== İstenen iş ==
Kayıtlarda "You are a computer-use agent. Viewport: 1280px width, 1023px" ifadesini içeren satırdan "will click(x=87, y=178)." ifadesini içeren satıra kadar olan satırları, "Rotate View" yerine "Pan View" koyarak yeniden yazın. Başka hiçbir şeyi değiştirmeyin.

== Veri kayıtları ==
===

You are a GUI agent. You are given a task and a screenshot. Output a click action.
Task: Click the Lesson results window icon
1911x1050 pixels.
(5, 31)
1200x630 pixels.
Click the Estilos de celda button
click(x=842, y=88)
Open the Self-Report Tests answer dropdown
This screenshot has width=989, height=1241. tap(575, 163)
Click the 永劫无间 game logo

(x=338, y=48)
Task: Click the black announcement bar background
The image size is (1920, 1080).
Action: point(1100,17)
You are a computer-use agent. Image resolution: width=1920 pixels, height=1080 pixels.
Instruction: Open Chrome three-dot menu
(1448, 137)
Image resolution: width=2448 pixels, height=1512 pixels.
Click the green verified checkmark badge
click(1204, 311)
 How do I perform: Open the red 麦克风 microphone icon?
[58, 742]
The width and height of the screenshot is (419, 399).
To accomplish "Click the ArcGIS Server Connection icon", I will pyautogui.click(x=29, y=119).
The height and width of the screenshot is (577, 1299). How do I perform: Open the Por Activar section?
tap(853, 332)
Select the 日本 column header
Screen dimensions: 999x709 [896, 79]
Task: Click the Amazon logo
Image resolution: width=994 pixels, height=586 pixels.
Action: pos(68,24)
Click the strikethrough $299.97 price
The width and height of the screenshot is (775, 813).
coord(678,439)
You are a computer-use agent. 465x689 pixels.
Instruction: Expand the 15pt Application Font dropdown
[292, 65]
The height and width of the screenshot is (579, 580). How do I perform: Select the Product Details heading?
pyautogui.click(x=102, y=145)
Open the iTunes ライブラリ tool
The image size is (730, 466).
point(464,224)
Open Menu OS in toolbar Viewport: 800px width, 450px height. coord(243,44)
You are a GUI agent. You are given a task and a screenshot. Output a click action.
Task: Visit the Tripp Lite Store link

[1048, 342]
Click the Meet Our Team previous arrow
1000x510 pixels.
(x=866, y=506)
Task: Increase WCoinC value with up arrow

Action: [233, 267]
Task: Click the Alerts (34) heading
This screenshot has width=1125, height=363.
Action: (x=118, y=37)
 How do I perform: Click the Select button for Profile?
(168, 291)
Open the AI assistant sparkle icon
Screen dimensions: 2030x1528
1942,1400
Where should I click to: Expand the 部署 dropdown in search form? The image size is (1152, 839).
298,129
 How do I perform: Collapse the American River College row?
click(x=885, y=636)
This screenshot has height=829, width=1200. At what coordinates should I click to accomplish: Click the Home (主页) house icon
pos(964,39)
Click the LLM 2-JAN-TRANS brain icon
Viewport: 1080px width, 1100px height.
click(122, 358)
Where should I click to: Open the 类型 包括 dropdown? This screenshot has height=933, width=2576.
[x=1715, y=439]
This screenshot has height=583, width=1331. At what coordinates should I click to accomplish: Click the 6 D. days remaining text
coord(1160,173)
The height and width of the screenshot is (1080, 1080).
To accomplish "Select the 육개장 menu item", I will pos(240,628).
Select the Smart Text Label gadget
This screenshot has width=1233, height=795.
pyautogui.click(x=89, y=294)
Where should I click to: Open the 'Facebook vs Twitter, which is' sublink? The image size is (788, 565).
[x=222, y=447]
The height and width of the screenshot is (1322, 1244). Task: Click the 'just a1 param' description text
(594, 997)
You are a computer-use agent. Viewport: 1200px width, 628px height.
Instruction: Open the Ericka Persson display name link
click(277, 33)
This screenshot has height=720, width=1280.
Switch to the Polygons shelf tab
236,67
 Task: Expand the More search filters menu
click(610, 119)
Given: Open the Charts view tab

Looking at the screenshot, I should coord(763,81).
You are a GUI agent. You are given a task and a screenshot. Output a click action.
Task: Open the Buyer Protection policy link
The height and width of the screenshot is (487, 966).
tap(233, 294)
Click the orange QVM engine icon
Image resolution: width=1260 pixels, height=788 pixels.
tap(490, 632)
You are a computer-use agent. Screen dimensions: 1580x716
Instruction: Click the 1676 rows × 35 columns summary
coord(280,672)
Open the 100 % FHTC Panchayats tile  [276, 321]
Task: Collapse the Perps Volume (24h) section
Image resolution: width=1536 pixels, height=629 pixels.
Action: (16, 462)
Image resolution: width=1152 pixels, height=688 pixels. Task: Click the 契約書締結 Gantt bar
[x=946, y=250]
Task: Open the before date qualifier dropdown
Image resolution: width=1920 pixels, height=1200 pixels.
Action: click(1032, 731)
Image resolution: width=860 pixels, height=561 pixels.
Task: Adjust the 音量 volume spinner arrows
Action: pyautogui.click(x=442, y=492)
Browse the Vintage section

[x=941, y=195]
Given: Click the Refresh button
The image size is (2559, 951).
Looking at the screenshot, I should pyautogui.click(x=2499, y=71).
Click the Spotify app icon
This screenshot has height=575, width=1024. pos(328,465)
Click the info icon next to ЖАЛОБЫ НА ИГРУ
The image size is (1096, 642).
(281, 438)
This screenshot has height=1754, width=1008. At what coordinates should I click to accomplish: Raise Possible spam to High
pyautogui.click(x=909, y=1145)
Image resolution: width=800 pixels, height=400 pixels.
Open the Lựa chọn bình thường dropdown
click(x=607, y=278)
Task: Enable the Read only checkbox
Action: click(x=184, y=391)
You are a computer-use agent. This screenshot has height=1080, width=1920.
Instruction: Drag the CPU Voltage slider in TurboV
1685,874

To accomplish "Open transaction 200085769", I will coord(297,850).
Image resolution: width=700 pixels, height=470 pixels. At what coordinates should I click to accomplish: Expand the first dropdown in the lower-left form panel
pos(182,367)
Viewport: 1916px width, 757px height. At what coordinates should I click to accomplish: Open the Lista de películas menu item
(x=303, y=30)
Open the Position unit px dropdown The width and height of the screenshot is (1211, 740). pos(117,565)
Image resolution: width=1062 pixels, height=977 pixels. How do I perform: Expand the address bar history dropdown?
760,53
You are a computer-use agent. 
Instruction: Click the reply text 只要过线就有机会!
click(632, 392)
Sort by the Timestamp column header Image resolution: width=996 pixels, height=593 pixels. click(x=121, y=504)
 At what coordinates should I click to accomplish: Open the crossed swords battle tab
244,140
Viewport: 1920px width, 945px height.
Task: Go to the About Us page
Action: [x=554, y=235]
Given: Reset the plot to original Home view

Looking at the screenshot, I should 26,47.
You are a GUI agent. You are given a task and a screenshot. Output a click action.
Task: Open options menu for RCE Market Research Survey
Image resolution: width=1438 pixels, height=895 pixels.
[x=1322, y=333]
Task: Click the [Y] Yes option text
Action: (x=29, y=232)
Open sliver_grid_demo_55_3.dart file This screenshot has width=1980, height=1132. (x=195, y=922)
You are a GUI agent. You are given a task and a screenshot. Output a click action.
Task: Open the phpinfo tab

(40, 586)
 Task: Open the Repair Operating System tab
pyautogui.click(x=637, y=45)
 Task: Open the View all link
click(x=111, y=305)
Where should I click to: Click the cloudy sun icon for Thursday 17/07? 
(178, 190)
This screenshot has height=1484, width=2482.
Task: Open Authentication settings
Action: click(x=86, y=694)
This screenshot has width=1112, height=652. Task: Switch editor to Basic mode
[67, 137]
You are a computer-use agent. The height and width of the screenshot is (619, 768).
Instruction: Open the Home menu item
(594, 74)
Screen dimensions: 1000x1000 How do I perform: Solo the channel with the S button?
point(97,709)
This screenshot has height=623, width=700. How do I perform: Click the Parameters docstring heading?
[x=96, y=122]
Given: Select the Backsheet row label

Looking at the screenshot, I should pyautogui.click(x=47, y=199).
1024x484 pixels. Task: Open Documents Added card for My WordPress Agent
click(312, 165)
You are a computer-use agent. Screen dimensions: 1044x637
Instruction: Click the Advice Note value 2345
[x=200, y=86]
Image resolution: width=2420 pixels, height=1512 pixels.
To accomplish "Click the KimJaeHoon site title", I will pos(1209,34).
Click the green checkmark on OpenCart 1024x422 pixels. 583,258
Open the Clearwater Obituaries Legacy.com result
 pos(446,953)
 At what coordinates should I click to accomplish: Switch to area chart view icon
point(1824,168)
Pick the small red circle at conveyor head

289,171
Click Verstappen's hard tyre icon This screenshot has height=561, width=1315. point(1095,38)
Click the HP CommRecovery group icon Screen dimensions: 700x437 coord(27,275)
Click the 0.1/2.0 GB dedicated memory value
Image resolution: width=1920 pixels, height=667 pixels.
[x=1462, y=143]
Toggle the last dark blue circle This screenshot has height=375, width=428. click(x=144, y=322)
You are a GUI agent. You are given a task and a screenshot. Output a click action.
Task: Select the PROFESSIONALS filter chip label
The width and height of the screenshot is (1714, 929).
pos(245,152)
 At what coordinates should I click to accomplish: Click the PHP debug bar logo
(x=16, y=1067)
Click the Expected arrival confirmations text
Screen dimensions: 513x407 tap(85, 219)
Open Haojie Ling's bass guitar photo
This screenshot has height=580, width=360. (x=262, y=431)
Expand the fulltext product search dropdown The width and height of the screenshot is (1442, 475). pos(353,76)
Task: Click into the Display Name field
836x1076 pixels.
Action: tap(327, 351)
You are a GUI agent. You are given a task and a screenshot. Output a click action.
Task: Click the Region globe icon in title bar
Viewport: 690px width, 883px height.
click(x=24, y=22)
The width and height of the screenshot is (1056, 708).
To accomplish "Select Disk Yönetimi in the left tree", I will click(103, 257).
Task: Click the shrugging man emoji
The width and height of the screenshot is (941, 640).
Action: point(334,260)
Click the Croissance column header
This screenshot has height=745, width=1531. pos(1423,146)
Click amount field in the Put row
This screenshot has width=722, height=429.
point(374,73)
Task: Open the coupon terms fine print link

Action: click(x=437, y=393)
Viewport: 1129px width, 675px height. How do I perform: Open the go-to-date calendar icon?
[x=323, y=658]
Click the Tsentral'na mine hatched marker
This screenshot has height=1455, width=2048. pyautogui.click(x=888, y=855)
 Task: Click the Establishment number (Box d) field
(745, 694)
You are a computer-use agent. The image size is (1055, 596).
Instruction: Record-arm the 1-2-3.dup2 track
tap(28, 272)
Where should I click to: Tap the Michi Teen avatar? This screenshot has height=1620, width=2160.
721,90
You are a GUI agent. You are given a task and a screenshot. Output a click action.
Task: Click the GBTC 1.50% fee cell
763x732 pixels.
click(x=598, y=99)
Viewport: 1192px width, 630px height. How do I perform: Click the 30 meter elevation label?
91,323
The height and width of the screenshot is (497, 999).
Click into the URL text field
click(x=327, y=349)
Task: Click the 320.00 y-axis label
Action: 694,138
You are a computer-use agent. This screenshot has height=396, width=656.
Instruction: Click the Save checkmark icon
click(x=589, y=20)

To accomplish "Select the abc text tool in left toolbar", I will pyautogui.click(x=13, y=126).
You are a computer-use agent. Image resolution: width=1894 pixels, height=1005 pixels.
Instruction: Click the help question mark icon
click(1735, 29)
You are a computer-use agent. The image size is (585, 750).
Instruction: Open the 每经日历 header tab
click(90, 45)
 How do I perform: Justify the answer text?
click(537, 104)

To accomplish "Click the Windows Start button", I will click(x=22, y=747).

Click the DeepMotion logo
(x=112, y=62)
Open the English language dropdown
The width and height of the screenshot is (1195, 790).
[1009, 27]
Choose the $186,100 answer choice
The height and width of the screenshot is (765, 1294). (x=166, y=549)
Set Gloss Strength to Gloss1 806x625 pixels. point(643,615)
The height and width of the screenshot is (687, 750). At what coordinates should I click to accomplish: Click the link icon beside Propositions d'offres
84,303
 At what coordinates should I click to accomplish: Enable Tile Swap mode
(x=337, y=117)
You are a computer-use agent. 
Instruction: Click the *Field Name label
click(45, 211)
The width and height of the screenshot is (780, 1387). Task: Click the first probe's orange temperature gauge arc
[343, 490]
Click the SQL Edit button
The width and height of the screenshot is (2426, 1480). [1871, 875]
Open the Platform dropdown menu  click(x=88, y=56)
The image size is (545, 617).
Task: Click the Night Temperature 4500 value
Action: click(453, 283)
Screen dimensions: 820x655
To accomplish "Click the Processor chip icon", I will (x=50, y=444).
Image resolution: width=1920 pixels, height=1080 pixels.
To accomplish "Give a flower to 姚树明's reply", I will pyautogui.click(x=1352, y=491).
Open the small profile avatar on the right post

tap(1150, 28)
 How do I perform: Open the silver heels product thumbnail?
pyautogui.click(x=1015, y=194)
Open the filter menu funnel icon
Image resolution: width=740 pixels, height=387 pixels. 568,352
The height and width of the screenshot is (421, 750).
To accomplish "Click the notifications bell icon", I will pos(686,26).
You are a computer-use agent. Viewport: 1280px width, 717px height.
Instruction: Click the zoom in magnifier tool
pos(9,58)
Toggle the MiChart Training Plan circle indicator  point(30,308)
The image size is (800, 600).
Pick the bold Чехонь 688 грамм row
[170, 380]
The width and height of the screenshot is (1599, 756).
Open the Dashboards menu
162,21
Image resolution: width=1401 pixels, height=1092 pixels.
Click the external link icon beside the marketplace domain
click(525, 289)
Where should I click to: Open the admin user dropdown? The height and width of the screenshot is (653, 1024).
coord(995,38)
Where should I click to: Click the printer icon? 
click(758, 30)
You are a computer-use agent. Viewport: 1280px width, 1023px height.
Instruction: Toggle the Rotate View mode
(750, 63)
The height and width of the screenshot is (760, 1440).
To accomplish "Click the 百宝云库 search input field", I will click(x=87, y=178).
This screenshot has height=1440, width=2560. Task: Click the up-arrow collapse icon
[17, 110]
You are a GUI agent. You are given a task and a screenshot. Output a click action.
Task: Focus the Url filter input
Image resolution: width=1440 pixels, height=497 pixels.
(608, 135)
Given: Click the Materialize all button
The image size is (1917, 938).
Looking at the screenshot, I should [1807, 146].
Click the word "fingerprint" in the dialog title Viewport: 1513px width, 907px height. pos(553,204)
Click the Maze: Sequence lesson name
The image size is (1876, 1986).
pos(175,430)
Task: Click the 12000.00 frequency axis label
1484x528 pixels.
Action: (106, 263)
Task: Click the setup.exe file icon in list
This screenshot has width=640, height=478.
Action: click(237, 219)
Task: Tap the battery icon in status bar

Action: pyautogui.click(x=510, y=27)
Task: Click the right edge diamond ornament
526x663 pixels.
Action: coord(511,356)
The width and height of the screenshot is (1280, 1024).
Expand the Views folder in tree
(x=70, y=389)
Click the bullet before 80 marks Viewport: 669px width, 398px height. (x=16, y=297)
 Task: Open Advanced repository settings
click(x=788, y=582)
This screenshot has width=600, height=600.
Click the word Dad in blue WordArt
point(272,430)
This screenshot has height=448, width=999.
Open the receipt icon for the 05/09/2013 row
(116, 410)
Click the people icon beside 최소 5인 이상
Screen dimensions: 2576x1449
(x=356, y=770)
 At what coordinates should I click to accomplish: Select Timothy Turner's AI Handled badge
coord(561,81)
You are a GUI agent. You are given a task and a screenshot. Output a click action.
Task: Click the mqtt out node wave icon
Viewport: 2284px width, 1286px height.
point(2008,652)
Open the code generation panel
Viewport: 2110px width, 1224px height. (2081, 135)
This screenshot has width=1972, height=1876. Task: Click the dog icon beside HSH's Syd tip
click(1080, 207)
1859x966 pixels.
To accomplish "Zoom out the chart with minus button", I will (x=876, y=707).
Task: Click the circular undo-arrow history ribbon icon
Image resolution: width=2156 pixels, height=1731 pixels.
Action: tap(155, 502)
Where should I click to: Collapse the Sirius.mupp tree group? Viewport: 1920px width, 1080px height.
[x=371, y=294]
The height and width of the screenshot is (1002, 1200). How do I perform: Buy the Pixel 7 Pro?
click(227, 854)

===

== Tamamlanmış yanıt ==
You are a computer-use agent. Viewport: 1280px width, 1023px height.
Instruction: Toggle the Pan View mode
(750, 63)
The height and width of the screenshot is (760, 1440).
To accomplish "Click the 百宝云库 search input field", I will click(x=87, y=178).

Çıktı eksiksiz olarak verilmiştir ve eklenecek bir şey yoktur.